Two, the clinical pharmacokinetics of Dex in general anesthesia patients with obesity
The subjects were selected: the test was approved by the ethics committee of Genenral Hospital of PLA Guangzhou Military Area and registered in ClinicalTrials.gov (NCT01864187). 8 obese patients, aged 18-64 years old, BMI-28kg m-2, signed informed consent, received a comprehensive physical examination in the hospital before the trial, tested the liver and kidney function, and carried out the electrocardiogram. The subjects were selected without any previous medical history. They seldom took medicine and were not addicted to alcohol and tobacco. They did not use any drugs within 14 days before the test.
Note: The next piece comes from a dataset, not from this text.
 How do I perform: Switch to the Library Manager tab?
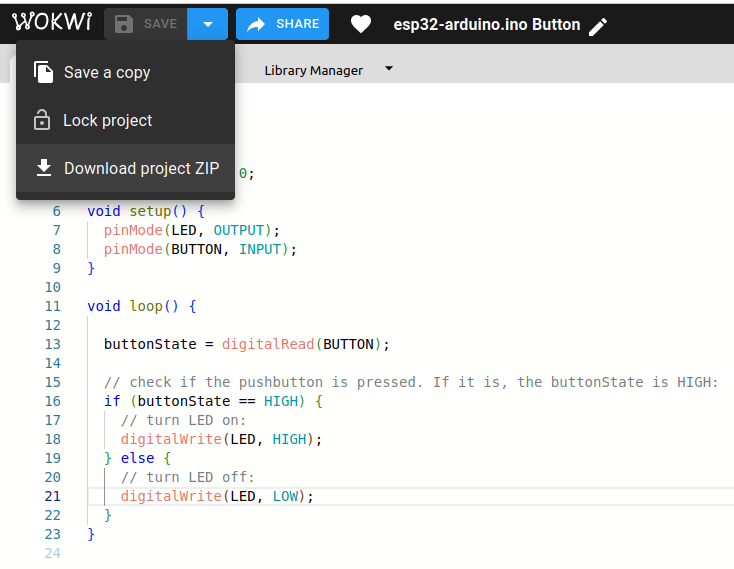(313, 70)
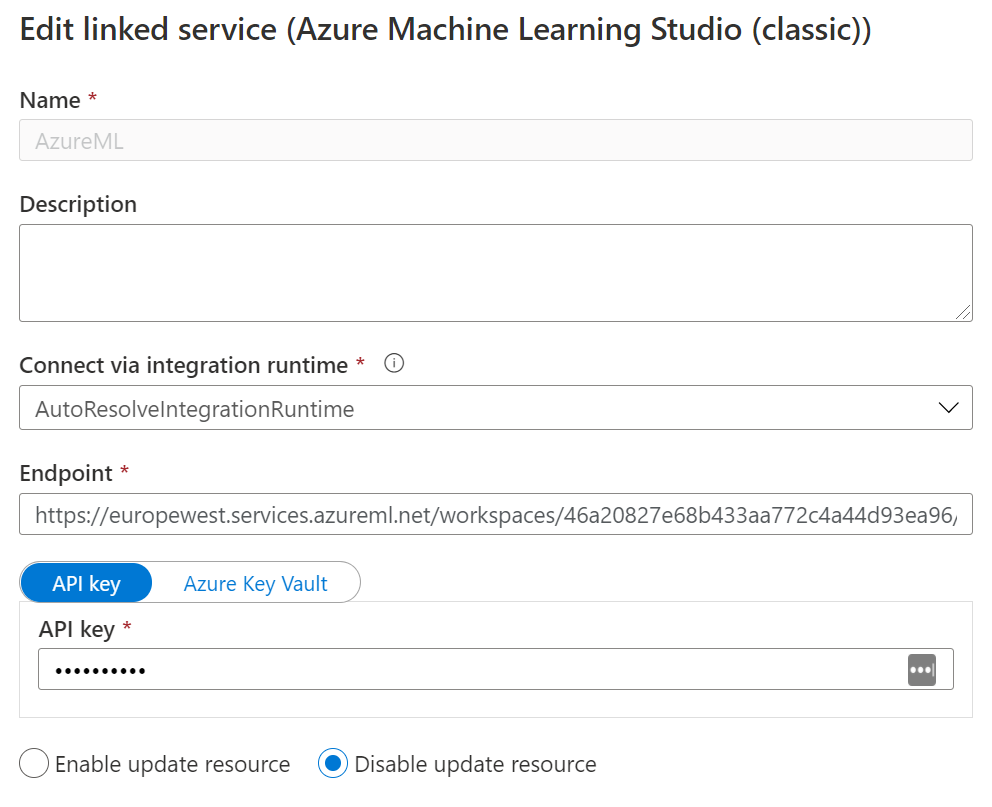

(2) drug delivery scheme and blood sample collection: 8 obese patients were selected, and the pulse blood sample saturation (Sp02), electrocardiogram (ECG), non-invasive blood pressure (NBP) and end expiratory carbon dioxide partial pressure (PETCO2) were monitored by MP30 (PHILIPS) monitor after admission to the room. The external peripheral vein was open and the mask was given to oxygen to nitrogen, and the intravenous target controlled infusion of propofol was 2-3 by Marsh and Minto mode respectively. G / ml-1 and remifentanil 3-4ng m1-1 were induced by intravenous injection of CIS CIS atracurium 0.15mg. Kg-1 after the consciousness disappeared. After the muscle relaxation, the endotracheal intubation and the puncture of the internal jugular central vein and the dorsal foot artery were performed. The pump was pumped through the internal jugular vein for 1 mu g. Kg-1Dex10 minutes before injection (Base) and 0,5,10,15,20,25,30,45,60,90,12 after the injection, respectively. The blood samples collected from the dorsum of the foot were 5ml in 0180240360480 minutes. The blood samples were collected in the heparinated test tube, 3000r min-1 was centrifuged for 10 minutes in 2 hours. The separated plasma was stored at -20 C, and the blood concentration was detected by the method that had been detected within 15 days.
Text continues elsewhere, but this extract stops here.